** Opening Material for this exercise block **

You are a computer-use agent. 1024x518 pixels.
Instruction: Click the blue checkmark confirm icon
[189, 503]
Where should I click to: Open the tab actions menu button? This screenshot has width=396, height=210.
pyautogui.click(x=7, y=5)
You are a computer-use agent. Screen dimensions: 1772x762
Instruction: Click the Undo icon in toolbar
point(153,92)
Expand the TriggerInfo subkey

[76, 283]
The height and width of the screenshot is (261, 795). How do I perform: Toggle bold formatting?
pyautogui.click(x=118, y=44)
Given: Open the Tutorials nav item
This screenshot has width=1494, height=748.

** Closing Material for this exercise block **

:: Instructions to follow ::
Repeat the line containing "You are a computer-use agent. Screen" and all subsequent lines through the final line of the data, exactly and with no others.

:: Output of the exercise ::
You are a computer-use agent. Screen dimensions: 1772x762
Instruction: Click the Undo icon in toolbar
point(153,92)
Expand the TriggerInfo subkey

[76, 283]
The height and width of the screenshot is (261, 795). How do I perform: Toggle bold formatting?
pyautogui.click(x=118, y=44)
Given: Open the Tutorials nav item
This screenshot has width=1494, height=748.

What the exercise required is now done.